Resolving intermittent downtime for WordPress on AWS Lightsail

The client's task

Title

AWS Lightsail/Wordpress DevOps Engineer

Description

We need an experienced DevOps / Systems Engineer to stabilize our AWS Lightsail WordPress production environment.
The site has had intermittent downtime and performance issues, and we need someone who can quickly diagnose the root causes, implement durable fixes, and improve system reliability.

What you’ll do:

  • Diagnose Apache, PHP, and MySQL issues (CPU, memory, OS-level).
  • Recommend and apply configuration and security improvements.
  • Implement monitoring, alerting, and log retention (CloudWatch, uptime probes).
  • Document findings and provide a clear handoff plan.

Short-term engagement with possible extension for ongoing monitoring and telemetry setup.

Deliverables

  • A root cause analysis identifying the sources of recent server instability
  • Configuration updates and documentation of all changes made
  • Optimized server setup with monitoring and alerts in place
  • Recommendations for ongoing maintenance and scaling

Questions

  1. Have you diagnosed or stabilized a production WordPress instance running on AWS Lightsail or EC2 before?
    Briefly describe what you found and how you fixed it.
  2. What monitoring and alerting stack do you typically recommend for small production environments?
  3. What’s your approach to finding the root cause of recurring Apache/MySQL downtime?

My analysis

I. Most likely causes of your problem:

1. CPU Burst Capacity

1.1. Essence

AWS Lightsail instances operate on the burstable performance model.
This model provides a low baseline of CPU performance with the ability to temporarily exceed it by consuming accumulated CPU credits.
If the CPU load exceeds the baseline level, these credits are consumed.
When the credits are depleted, the CPU performance is forcibly limited to the baseline level (e.g., 5-40% of a full vCPU's power, depending on the instance plan).
This limitation (throttling) leads to a sharp slowdown in request processing or complete website unavailability.

1.2. Rationale

The nature of the problem, described as «intermittent», perfectly matches the cycle of CPU credit exhaustion under load and their slow recovery during idle time.
This is the most common reason for sudden performance degradation on Lightsail and EC2 T-series instances.
The baseline performance is often insufficient to serve a production WordPress website under load, especially when running background tasks or handling peak traffic.

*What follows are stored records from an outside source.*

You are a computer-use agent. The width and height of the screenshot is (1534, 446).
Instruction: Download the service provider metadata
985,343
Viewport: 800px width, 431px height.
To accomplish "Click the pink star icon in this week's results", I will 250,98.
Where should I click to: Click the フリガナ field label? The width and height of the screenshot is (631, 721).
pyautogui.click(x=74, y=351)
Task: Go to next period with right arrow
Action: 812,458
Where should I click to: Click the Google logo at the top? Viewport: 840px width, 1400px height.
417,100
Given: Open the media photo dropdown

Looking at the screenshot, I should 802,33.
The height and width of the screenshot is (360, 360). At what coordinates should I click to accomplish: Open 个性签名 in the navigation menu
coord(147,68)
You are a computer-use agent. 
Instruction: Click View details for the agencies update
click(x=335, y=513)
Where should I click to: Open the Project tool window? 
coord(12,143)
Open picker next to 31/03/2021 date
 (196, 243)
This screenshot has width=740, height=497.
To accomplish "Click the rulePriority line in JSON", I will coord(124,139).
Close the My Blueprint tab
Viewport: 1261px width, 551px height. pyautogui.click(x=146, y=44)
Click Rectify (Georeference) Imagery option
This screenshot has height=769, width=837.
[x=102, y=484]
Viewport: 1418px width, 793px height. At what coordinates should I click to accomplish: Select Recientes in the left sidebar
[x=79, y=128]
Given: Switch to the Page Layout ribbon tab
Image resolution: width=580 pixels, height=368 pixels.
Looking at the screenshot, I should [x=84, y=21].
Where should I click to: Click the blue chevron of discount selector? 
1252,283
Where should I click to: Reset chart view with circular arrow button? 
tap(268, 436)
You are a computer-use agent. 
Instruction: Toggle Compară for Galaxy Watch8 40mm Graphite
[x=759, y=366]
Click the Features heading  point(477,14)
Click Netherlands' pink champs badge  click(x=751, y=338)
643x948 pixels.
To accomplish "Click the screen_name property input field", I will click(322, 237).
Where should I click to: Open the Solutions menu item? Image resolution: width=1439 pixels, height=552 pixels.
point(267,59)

2. RAM shortage and OOM Killer activation

2.1. Essence

The Linux kernel manages memory utilization by moving less frequently used memory pages from RAM to swap space when memory pressure increases.
This process can begin well before physical RAM is exhausted, depending on the configuration of the vm.swappiness parameter.
Intensive swap usage drastically reduces performance due to slow disk input/output operations, potentially leading to a critical state known as thrashing.
This intensive usage can be caused by either a high vm.swappiness setting or actual memory exhaustion.
If physical memory and swap space are exhausted, the Linux kernel activates the Out-of-Memory (OOM) Killer mechanism.
The OOM Killer forcibly terminates critical processes (often MySQL or Apache) to free up memory, causing a complete website unavailability.

2.2. Rationale

Lightsail instances, especially on lower-tier plans (e.g., 1GB or 2GB), often have insufficient RAM for a LAMP stack under load.
WordPress, especially with a large number of plugins, can consume a significant amount of memory.
A memory shortage is a typical cause of failures, such as the «Error establishing a database connection» message, which occurs when the MySQL process is terminated by the OOM Killer.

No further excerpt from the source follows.